CloudFrontCachePolicy:
Type: "AWS::CloudFront::CachePolicy"
Properties:
CachePolicyConfig:
DefaultTTL: 86400
MaxTTL: 31536000
MinTTL: 1
Name: cloudfront-cache-policy
ParametersInCacheKeyAndForwardedToOrigin:
CookiesConfig:
CookieBehavior: none
EnableAcceptEncodingBrotli: true
EnableAcceptEncodingGzip: true
HeadersConfig:
HeaderBehavior: none
QueryStringsConfig:
QueryStringBehavior: none
TilesCDN:
Type: "AWS::CloudFront::Distribution"
Properties:
DistributionConfig:
DefaultCacheBehavior:
AllowedMethods:
- HEAD
- GET
CachedMethods:
- HEAD
- GET
TargetOriginId: !Ref TilesBucket
ViewerProtocolPolicy: redirect-to-https
CachePolicyId: !Ref CloudFrontCachePolicy
Enabled: true
Origins:
- DomainName: !GetAtt [TilesBucket, RegionalDomainName]
Id: !Ref TilesBucket
S3OriginConfig:
OriginAccessIdentity: !Sub "origin-access-identity/cloudfront/${CloudFrontOAI}"
Restrictions:
GeoRestriction:
RestrictionType: none
ViewerCertificate:
CloudFrontDefaultCertificate: true
Brief explanation of resources configs
TilesBucket defines an S3 bucket for storing the tiles. The CORS config for this bucket allows all origins to use the server. I may write another article on how to make this an authenticated server if people are interested in that. Also, since S3 bucket names have to be globally unique, you MUST change the bucket name for this to work!

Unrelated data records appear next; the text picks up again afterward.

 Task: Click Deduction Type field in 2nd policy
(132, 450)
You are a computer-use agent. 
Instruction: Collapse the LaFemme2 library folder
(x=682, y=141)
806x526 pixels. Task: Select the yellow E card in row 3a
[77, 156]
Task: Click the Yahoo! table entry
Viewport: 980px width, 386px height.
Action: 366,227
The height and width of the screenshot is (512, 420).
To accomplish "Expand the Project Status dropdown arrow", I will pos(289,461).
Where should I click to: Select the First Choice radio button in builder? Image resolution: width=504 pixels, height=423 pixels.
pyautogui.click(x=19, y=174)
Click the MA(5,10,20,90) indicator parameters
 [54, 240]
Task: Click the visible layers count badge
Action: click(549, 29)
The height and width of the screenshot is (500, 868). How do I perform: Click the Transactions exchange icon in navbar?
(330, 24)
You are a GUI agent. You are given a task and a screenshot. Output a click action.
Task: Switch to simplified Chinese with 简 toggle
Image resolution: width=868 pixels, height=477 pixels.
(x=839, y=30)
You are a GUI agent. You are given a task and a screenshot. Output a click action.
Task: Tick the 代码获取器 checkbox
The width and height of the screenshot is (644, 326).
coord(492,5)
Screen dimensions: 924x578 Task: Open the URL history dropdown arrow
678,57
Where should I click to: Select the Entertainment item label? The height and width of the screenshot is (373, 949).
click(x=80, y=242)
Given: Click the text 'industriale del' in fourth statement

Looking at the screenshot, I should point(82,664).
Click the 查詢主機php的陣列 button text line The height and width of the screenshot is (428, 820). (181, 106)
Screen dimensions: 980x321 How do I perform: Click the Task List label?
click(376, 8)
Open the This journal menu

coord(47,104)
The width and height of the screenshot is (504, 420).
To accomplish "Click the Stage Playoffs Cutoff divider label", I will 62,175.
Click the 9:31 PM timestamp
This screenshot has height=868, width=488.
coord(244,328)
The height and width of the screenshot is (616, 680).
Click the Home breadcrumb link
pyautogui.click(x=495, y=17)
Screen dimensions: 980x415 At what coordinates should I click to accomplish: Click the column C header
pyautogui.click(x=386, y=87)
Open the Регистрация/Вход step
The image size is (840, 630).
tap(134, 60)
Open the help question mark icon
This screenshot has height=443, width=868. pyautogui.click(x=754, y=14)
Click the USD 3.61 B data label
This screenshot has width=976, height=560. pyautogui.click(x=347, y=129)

TilesCDN defines the CloudFront distribution. I’ve only included the required config properties for this to work. If you’re confused about !Sub, !Ref, or !GetAtt, those are all the short forms of intrinsic functions which allow you to reference other resources when defining dependencies.
All other resources are supporting resources that allow S3 and CloudFront to connect with each other and function as a unit. CloudFrontOAI creates an access identity that is used in BucketPolicy to give CloudFront the ability to get objects from the S3 bucket. CloudFrontCachePolicy is there to define an optimized caching policy, since the whole purpose of CloudFront is to geograhpically cache content for faster delivery times.
Step 4: Deploy
At this point, I organized my project folder to look like this:
.
├── data
│ ├── rivers.geojson
│ └── tiles
└── stack.yamlYou need to have the AWS CLI installed to follow these deployment steps. First, deploy the CloudFormation stack with aws cloudformation deploy --template ./stack.yaml --stack-name tile-server --profile <profile> --region <region>
Once the stack has finished deploying, the tiles can be added with aws s3 cp ./data/tiles s3://<bucket-name>/ --recursive --content-type application/octet-stream --content-encoding gzip --profile <profile>
If everything worked out, you should have a publicly available tile server up and running on a CDN! Now let’s test it out with mapbox-gl.
Step 5: Test with a map
Copy this file to your project folder. Get your CloudFront domain name from the AWS Console (go to CloudFront, select your distribution, and copy the distribution domain name from the general tab). Replace your domain name with CLOUDFRONT_DOMAIN, and replace ACCESS_TOKEN with your mapbox access token. Finally, open the html file in your browser and enjoy your new CDN-powered tile server!